Employees in the rehabilitation field work with people who have experienced traumatic events everyday, but many never think they would themselves be the patient. This was true for Julie Jordan, a well-known physical therapist in the community and a staff member at HealthSouth Rehabilitation Hospital.
On the morning of June 20, 2014, Julie was riding her bike to work when she was hit by a garbage truck. She sustained multiple fractures, internal injuries and an amputation of her right leg at the knee. Julie’s femoral artery was severed and was bleeding profusely, but thankfully, an off-duty fireman came to the scene and made a tourniquet out of her bike tube, saving her life.
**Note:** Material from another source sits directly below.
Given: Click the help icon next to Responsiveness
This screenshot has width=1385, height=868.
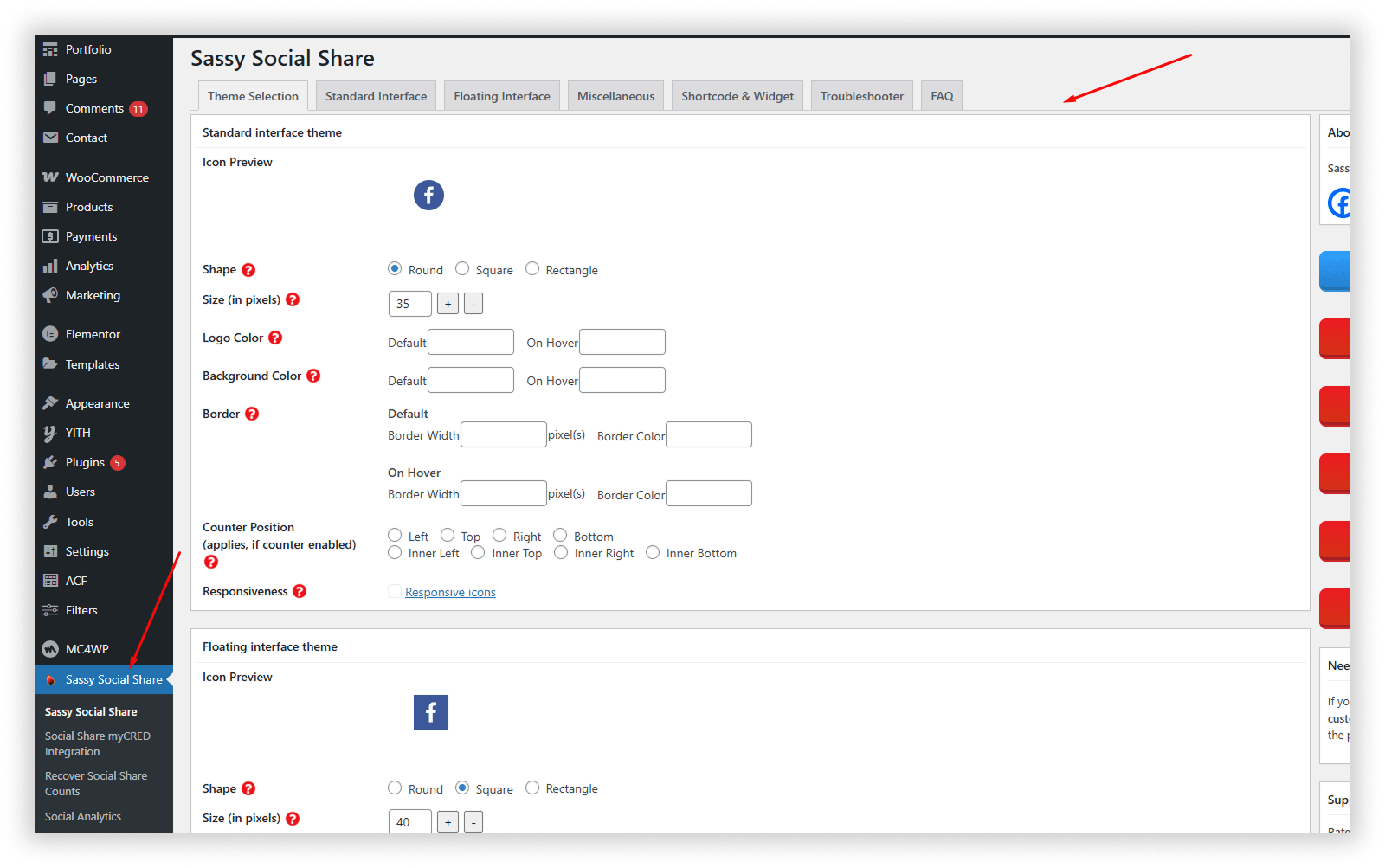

Julie spent ten days in an acute care hospital where, in addition to her amputation, her spleen was removed, on top of numerous fractures, her kidney and bowel were repaired. After ten days, she was transferred to HealthSouth. “I’ve worked there as a physical therapist,” Julie says. “And I know from professional experience that it’s an excellent rehabilitation hospital with a top-notch staff.”
HealthSouth uses advanced technologies designed to support patients reach maximum independence. “The staff at HealthSouth is experienced and compassionate, providing complete care to their patients,” Julie says. “They work toward their patients’ individual goals using advanced technologies, with a clear commitment to restoring function in a meaningful way.”
“When I arrived at HealthSouth, I was greeted by friends and coworkers,” Julie describes. “The entire staff was welcoming and treated me with respect.”
At first, Julie could not accomplish everyday tasks and could only walk short distances with a walker. She was eager to begin her recovery, but humbled by her deconditioning. Her care was specific to her needs and goals; not too easy and not too hard. Julie was glad to work at her own pace. “They challenged me. My physical therapist was always positive and encouraging,” Julie says. “She gave me a lot of feedback and always had a smile.”
Julie’s occupational therapist helped her with mobility so she could gain independence quickly and return home with confidence. Her biggest fear was falling, and she was nervous about progressing from using a walker to forearm crutches. But, her rehabilitation team encouraged her to take the next step and she overcame her fears. During her 13 days at HealthSouth, Julie had support from her family and rehabilitation team who individualized her care to meet her goals. When she left HealthSouth, she walked independently using only a walker. She could care for herself, shower and get ready for the day without any assistance.
Today, Julie attends outpatient therapy and graduated to using forearm crutches to walk. She returned to driving and is active with her family and friends. She goes to the gym regularly, swims and coaches her daughter’s soccer team. Her return to work as a physical therapist is very much within her sights.